Atualizado e Publicado em 11 de janeiro de 2008 às 15:59
Shaku matou pela primeira vez quando tinha 14 anos de idade. Ele aparece à esquerda na foto, ouvindo música como qualquer adolescente. Shaku fez parte da geração de soldados meninos que lutaram e ainda lutam em guerras civis na África. Não são meninos no sentido que atribuímos à palavra no mundo ocidental. Na tradição africana, desde cedo recebem a responsabilidade de defender e alimentar a família e a tribo.Fui ver o resultado da guerra num dos países mais pobres do mundo. Serra Leoa fica na costa da África Ocidental. Se você imaginar uma linha saindo de Pernambuco e avançando oceano adentro, Serra Leoa fica do outro lado do Atlântico.
Logo na chegada, um aviso no outdoor que fica no aeroporto: "Se você não pode nos ajudar, por favor não nos corrompa." Empresas estrangeiras corromperam Serra Leoa. Fomentaram a guerra pelo controle de minas de diamante.
O país viveu uma das guerras civis mais sangrentas da história recente da África. Abu, de camisa laranja, é testemunha viva da barbárie. Ele nunca se envolveu com política. No ápice do conflito, em que diferentes facções disputavam o controle do país, foi capturado pelos rebeldes na zona rural. Teve os braços decepados por um homem armado de facão. Foi solto com a orientação de caminhar em direção à capital, Freetown.
Uma mensagem ambulante aos que apoiavam o presidente de Serra Leoa, que os rebeldes pretendiam derrubar. A guerra civil acabou. Os rebeldes depuseram as armas, depois de um acordo político patrocinado pelas Nações Unidas. A maior força de paz na história da ONU está ajudando a reconstruir o país. As Nações Unidas fracassaram de forma espetacular em Ruanda. Serra Leoa tornou-se exemplo de como a ONU pode agir pela paz.
Houve eleições. Um tribunal julga crimes de guerra, como o que foi cometido contra Abu. No país há cristãos e muçulmanos. Eles convivem pacificamente.
Um dos motivos da guerra foi a disputa pelo controle de grandes minas de diamante. Quando estivemos em Serra Leoa, fomos visitar as jazidas. Ainda hoje o trabalho é semi-escravo. Valas gigantescas são cavadas por homens com pás. Uma Serra Pelada africana. O diamante que sai de Serra Leoa vendido por 100 dólares em Nova York faz parte de uma jóia que custa cinco mil.
As jazidas do país foram tão importantes que mereceram uma visita da rainha Elizabeth. Grandes empresas, de vários paises, manobraram grupos políticos locais pelo controle da riqueza.

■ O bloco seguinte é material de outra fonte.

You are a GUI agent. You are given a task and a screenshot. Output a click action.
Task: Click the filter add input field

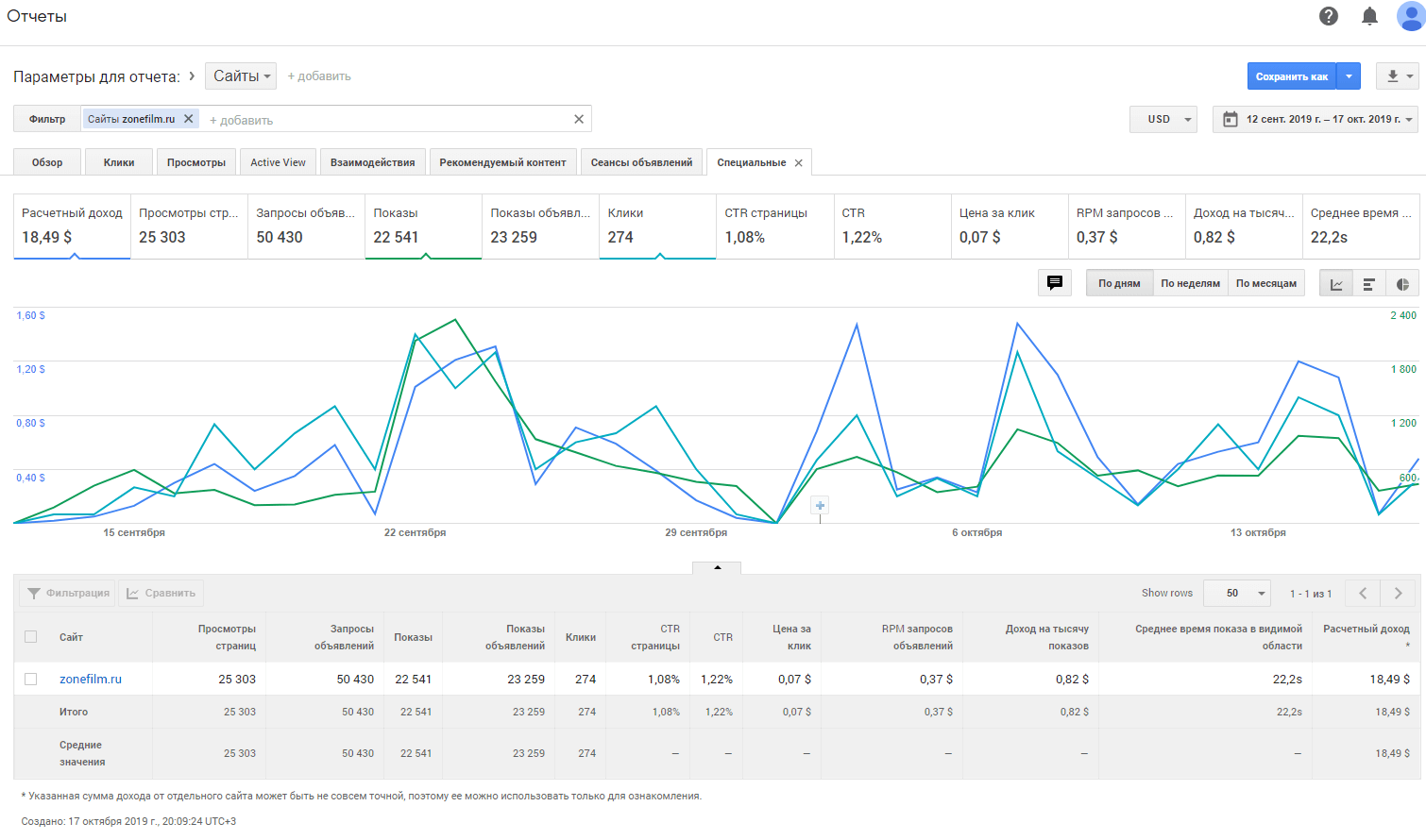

Deu numa guerra civil que durou mais de uma década, deixou milhares de mortos e feridos. Homens, mulheres e crianças perderam braços e pernas.

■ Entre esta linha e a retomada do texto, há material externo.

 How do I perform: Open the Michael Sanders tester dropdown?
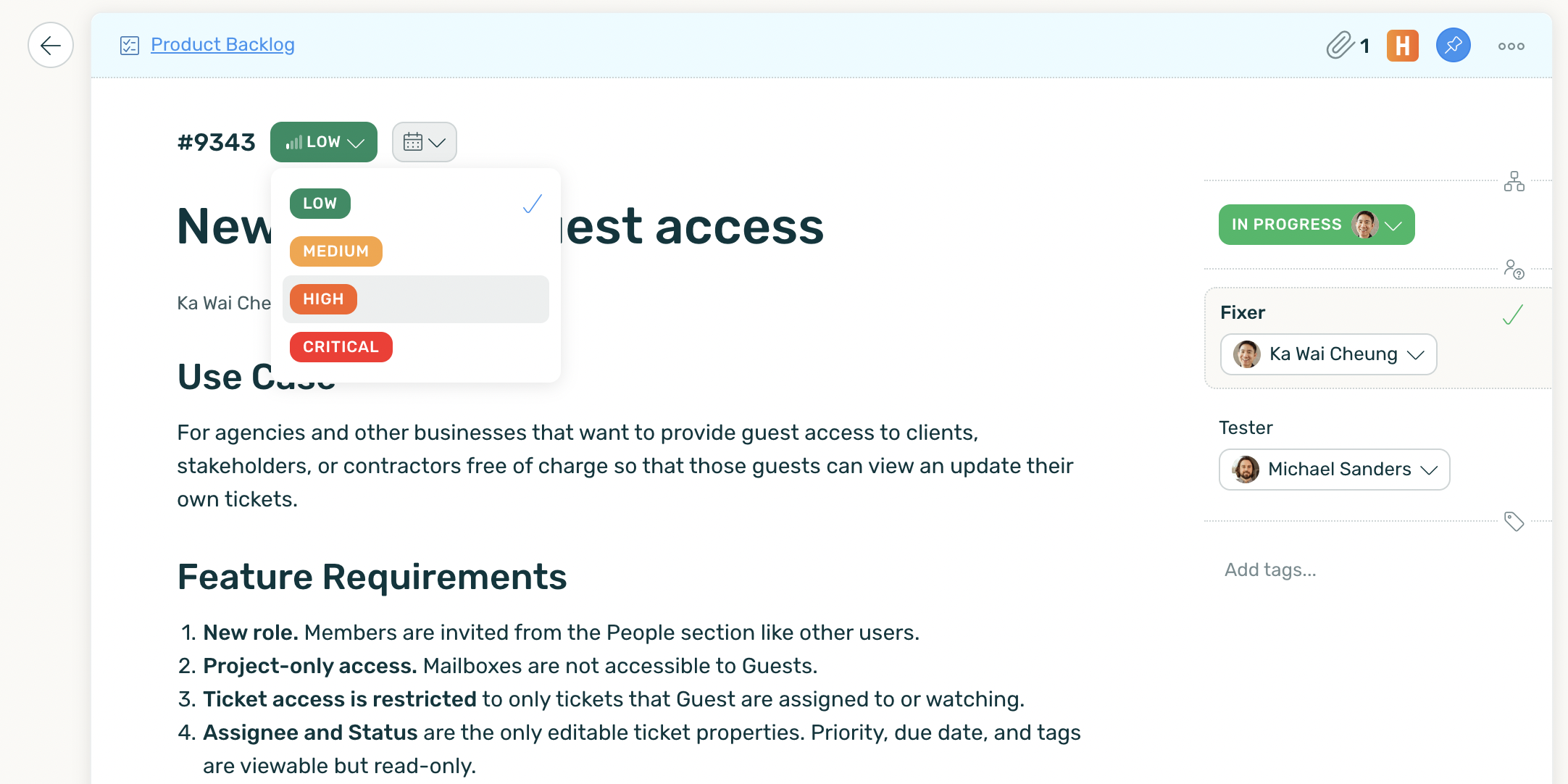(x=1333, y=470)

O mundo ficou sabendo da existência de Serra Leoa por causa do exército de meninos. Os rebeldes sequestravam adolescentes para lutar. Os garotos cheiravam cocaína, cola, fumavam maconha e estavam prontos para a barbárie.
As vítimas eram, quase sempre, civis inocentes. Entrevistamos Shaku, o adolescente matador. Depois da guerra, passou a viver num orfanato sustentado pela Igreja Católica. O grande sonho dele era ganhar uma bola de futebol. Conseguimos uma com soldados paquistaneses, que serviam às Nações Unidas. Para pacificar o país, os paquistaneses distribuíram mais de dez mil bolas de futebol em Serra Leoa.
Pode se dizer que o futebol ajudou a acalmar o país. A energia dos meninos matadores passou a ser gasta no futebol de areia. Das minas de Serra Leoa sairam 30 bilhões de dólares em diamantes. Ainda assim, na vila mais próxima à jazida que visitamos não há água corrente, nem rede de esgotos.
O povo de Serra Leoa é alegre, gosta de música e ama o futebol. Em Freetown, encontramos um time chamado Brasil. Cada jogador adotou o nome de um craque brasileiro. Numa praia, pudemos ver Romário, Rivaldo e Ronaldo em ação. Britânicos, canadenses e sul-africanos não foram os primeiros a explorar Serra Leoa. O nome do país foi dado pelos portugueses.
Eles entravam mato adentro para capturar escravos. Arrancavam à força os homens das tribos, para exportá-los para as Américas, inclusive o Brasil. Freetown ganhou esse nome porque foi fundada por escravos libertos, que voltaram dos Estados Unidos. Serra Leoa faz parte de nossa história. Apesar da tragédia que consumiu o país, nele eu me senti em casa.
O sorriso maroto dessa gente eu já vi em algum lugar. Acho que foi no Rio de Janeiro ou talvez em Salvador.